■ EXERCISE AIM ■
Pictures do not belong in the copy. Output exactly the lines from the one containing "At what coordinates" to the end of the listing below.

■ STORED DATA ■
--------------------

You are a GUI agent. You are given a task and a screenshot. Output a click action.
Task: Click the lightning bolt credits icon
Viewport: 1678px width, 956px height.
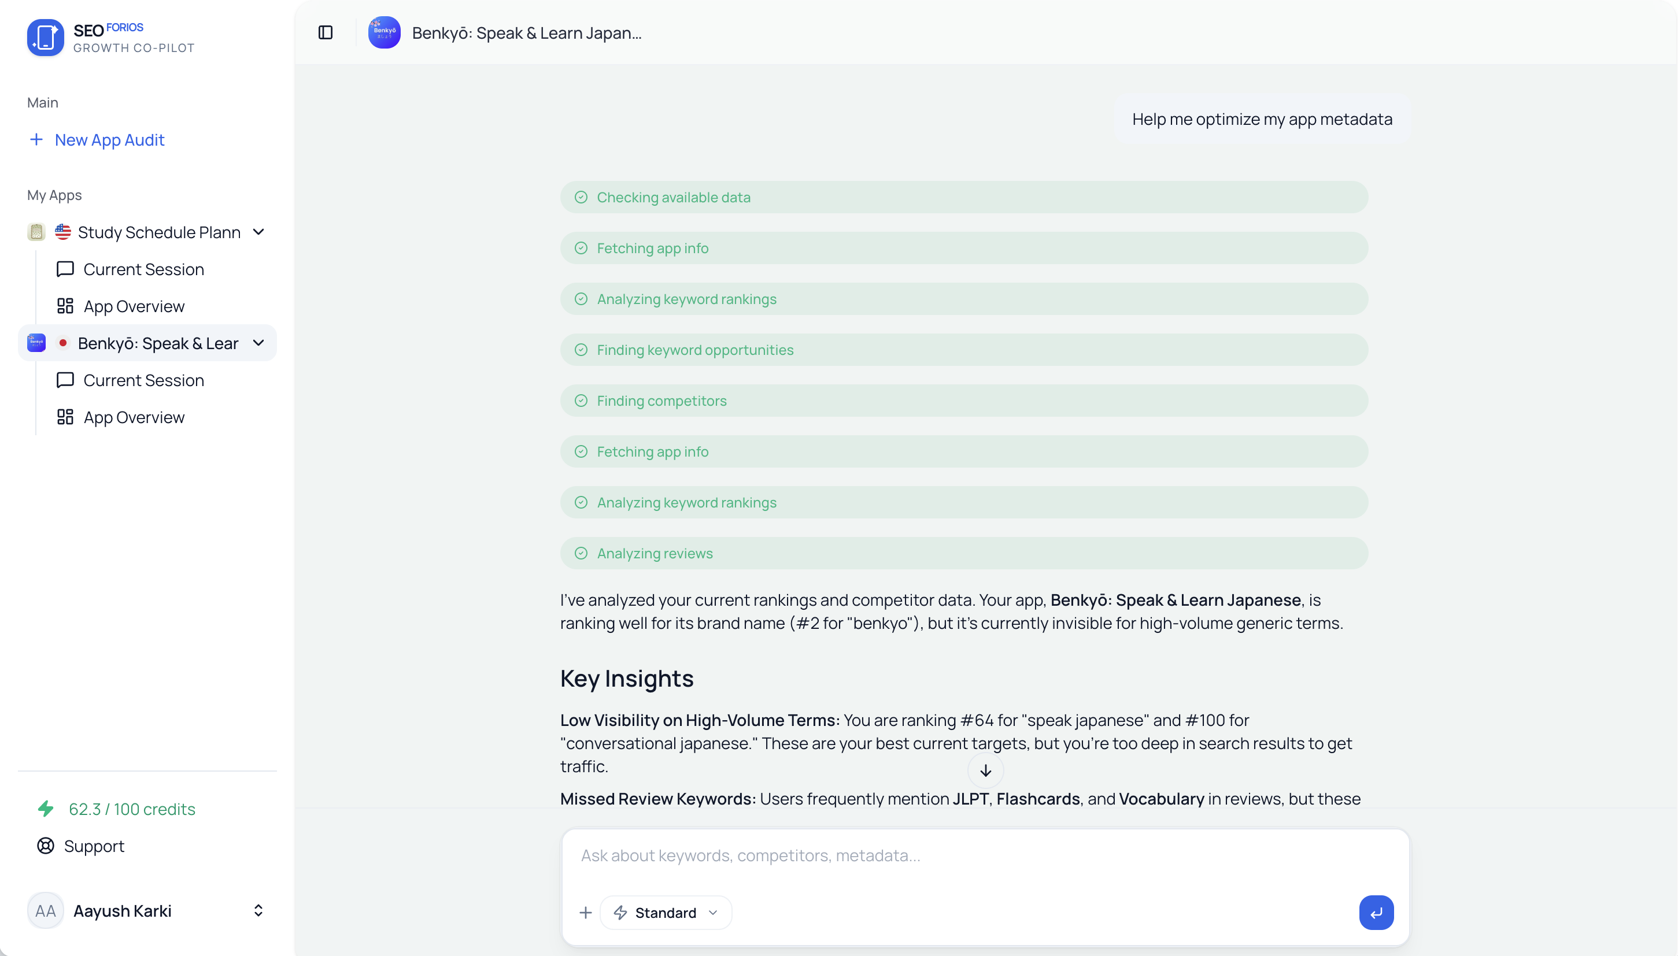click(x=45, y=809)

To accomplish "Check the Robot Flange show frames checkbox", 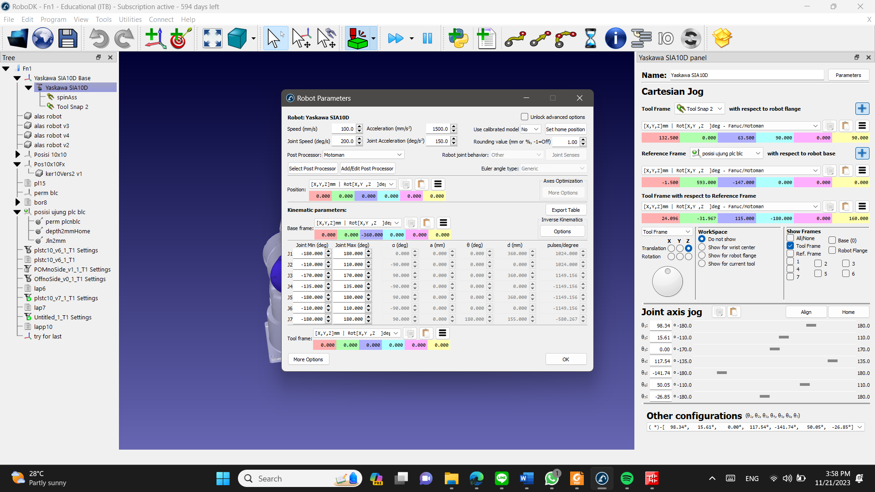I will [832, 251].
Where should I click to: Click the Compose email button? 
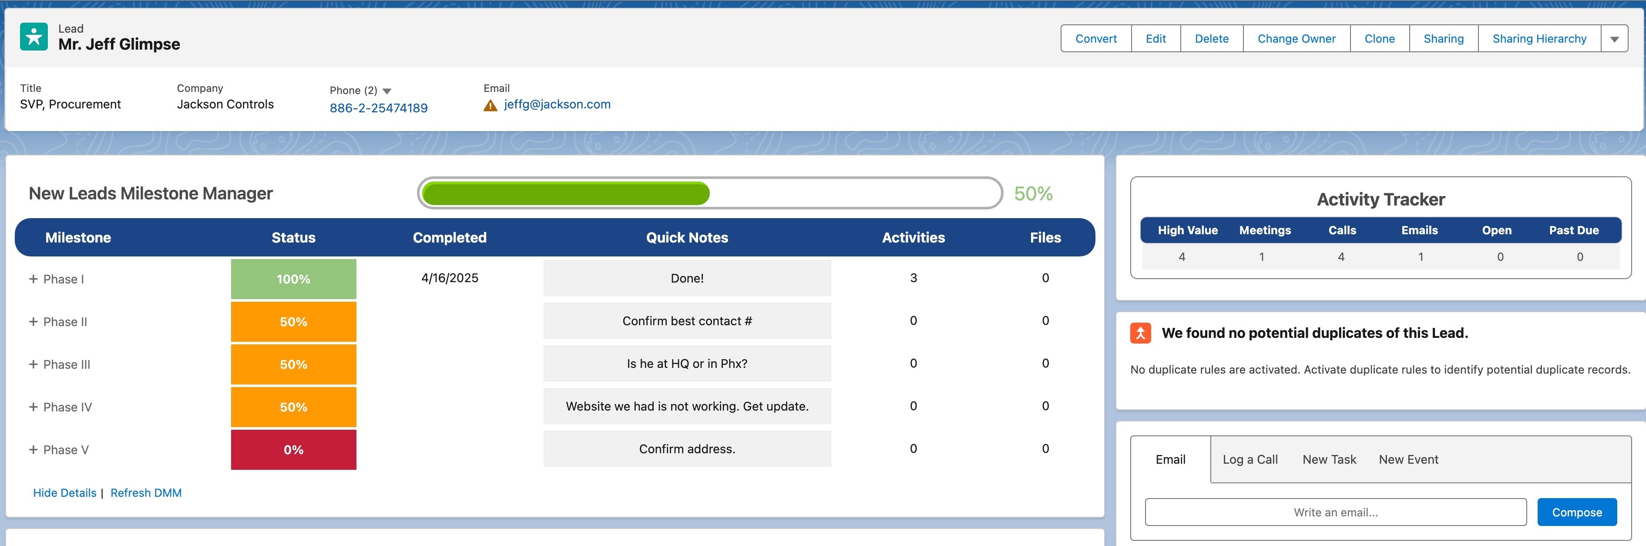click(1576, 512)
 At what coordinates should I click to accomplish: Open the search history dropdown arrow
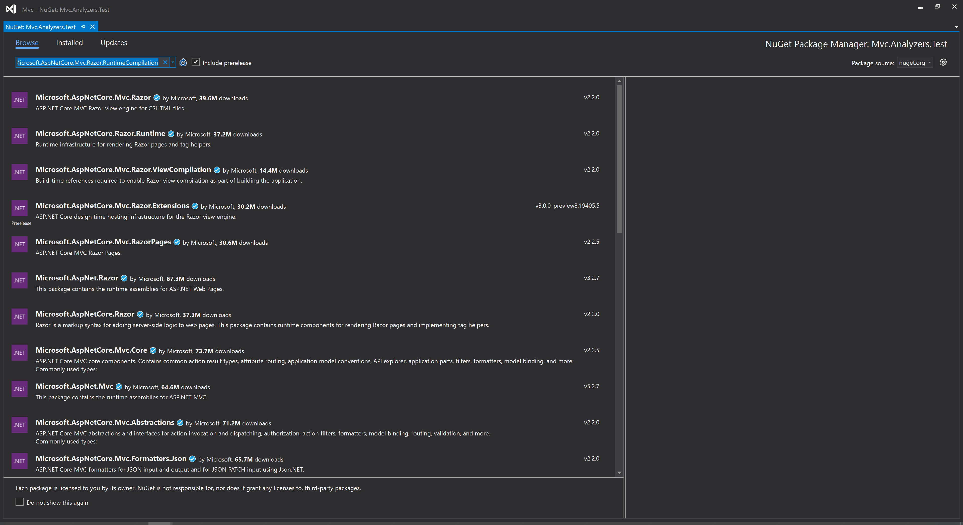click(x=172, y=62)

--------------------

■ ANSWER FOR THIS EXERCISE ■
 At what coordinates should I click to accomplish: Open the search history dropdown arrow
click(x=172, y=62)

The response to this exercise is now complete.